Cuarto. En lo concerniente a la valoración de la contradictoria prueba testifical, no hay razón alguna para discrepar de la que se hizo tras recibirla con sujeción a los principios de oralidad, inmediación y contradicción; baste notar ahora que el único cuya presencia no se pone en cuestión negó a los instructores del atestado que hubiese otros testigos y que los propuestos por la parte apelante se contradicen al afirmar uno que el atropello ocurre cuando el peatón cruzaba y el otro cuando estaba parado.
Quinto. En definitiva no se demostró que el acusado haya actuado con culpa valorable como punible, pues el mero hecho de circular a velocidad algo superior a la reglamentaria constituye una infracción administrativa, pero no integra necesariamente el tipo objeto de acusación, como sucede en este caso, no ya por el comportamiento de la propia víctima, sino porque ni siquiera consta sin lugar a dudas que el respeto del aludido límite impediría la producción del percance.
Sexto. Procede declarar de oficio las costas de segunda instancia (artículos 239 y 240 de la Ley de Enjuiciamiento Criminal).

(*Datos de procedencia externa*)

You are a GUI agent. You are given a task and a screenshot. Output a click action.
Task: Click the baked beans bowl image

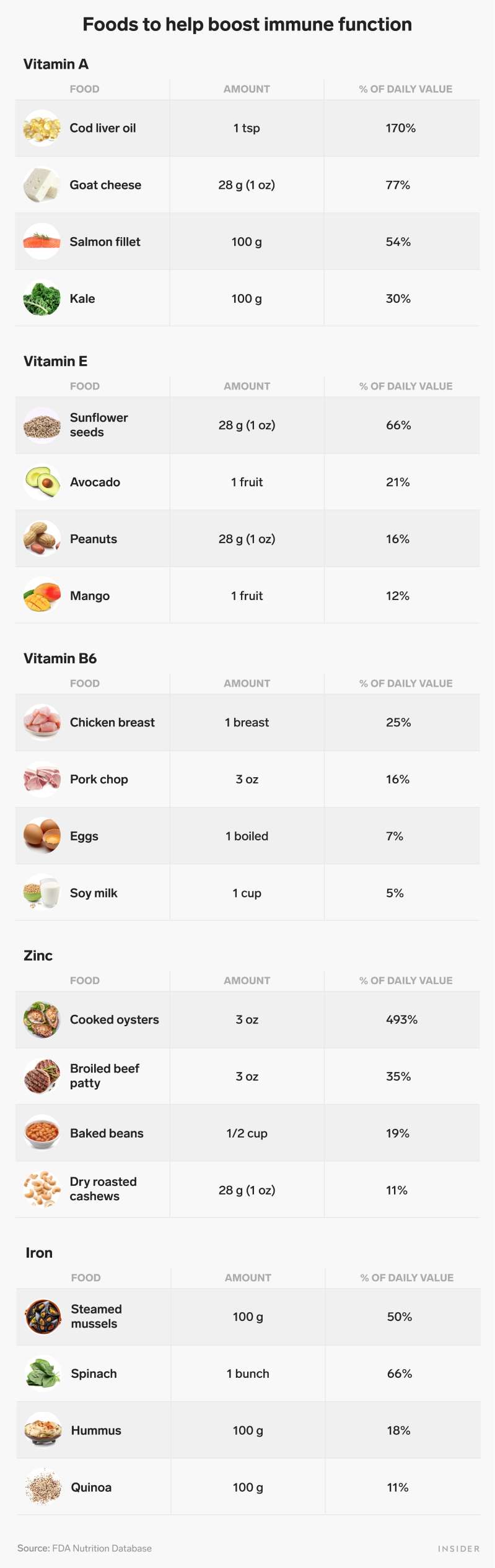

VISTOS los artículos citados y demás aplicables.
En nombre de S. M. El Rey
FALLO:
Desestimo el recurso de apelación interpuesto por el procurador Sr. Lage Fernández-Cervera, confirmo la sentencia apelada y declaro de oficio las costas de esta instancia. Devuélvase el juicio de faltas, con certificación de la presente, que es firme, al Juzgado de procedencia.